Judge grants Veoh DMCA safe harbor in copyright suit

Yesterday, Federal Judge Howard R. Lloyd dismissed a copyright infringement lawsuit against video sharing site Veoh, granting it "safe harbor" under the Digital Millennium Copyright Act.

In June 2006, adult entertainment company IO Group preemptively sued Veoh for hosting ten of its videos that averaged 20 minutes in length. Due to the unique conditions surrounding the suit, IO may have inadvertently set a legal precedent for future DMCA safe harbor cases.

Without first alerting Veoh that it was violating copyrights, IO filed an infringement suit in the Northern District of California. However, due to a policy change within Veoh, all adult-themed videos, including those belonging to IO, were removed before the suit could even begin.

Nevertheless, IO continued with the suit, and Veoh sought refuge under DMCA's safe harbor provisions. In order to qualify for protection, the service provider must: have no knowledge of, or receive no benefit from the infringing activity; have a copyright policy which is readily available to users; and have a method in place for dealing with copyright issues.

Lloyd found that Veoh adhered to all of these requisites.

"In sum, there is no evidence raising a genuine issue of material fact that Veoh was aware of, but deliberately chose to ignore, 'red flags' of infringement or that Veoh fails to act expeditiously to remove or disable access to infringing material upon obtaining knowledge or awareness of infringing activity," the judge wrote.
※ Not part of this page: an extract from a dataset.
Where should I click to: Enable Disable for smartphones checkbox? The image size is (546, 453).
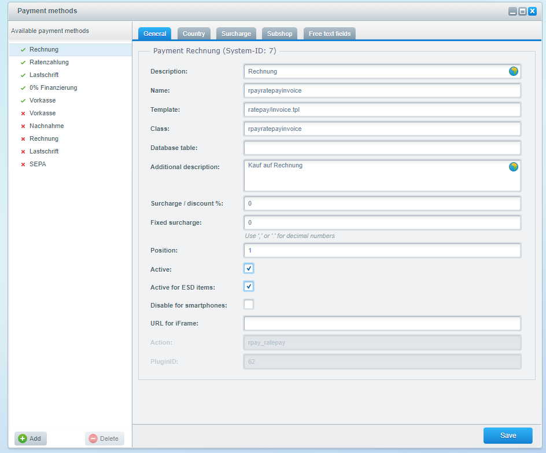click(x=249, y=305)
IO contested that one of the "red flags" of the contents' illegality was that it was of a much higher quality that most user-generated content, and that at one point in one of the videos, IO's trademark appeared onscreen.

In his ruling, Lloyd said, "Although one of the works did contain plaintiff's trademark several minutes into the clip, there is no evidence from which it can be inferred that Veoh was aware of, but chose to ignore, it. Nor is this court convinced that the professionally created nature of submitted content constitutes a per se 'red flag' of infringement sufficient to impute the requisite level of knowledge or awareness to Veoh. Indeed, with the video equipment available to the general public today, there may be little, if any, distinction between 'professional' and amateur productions."

IO also claimed that if Veoh could not prevent copyrighted material from making it onto the site, it should either hire a staff large enough to pre-screen uploads, or shut down entirely. Veoh presented records showing that it received thousands of uploads a day.

In response, Lloyd said, "No reasonable juror could conclude that a comprehensive review of every file would be feasible...The plaintiff's suggestion that Veoh must be required to reduce or limit its business operations [to filter content] is contrary to one of the stated goals of the DMCA. The DMCA was intended to facilitate growth of electronic commerce, not squelch it."

Further, no evidence could be proved that Veoh hadn't provided every possible means within reason to police itself and its content. Indeed, the site funded by Michael Eisner, Tom Freston (ex-Viacom/MTV), and Jonathan Dolgen (ex-CEO of Viacom) is a purveyor of strong standards and practices for online video sites.

In the end, IO was only entitled to an injunction, which was rendered moot before the suit even occurred because of Veoh's policy change regarding adult content.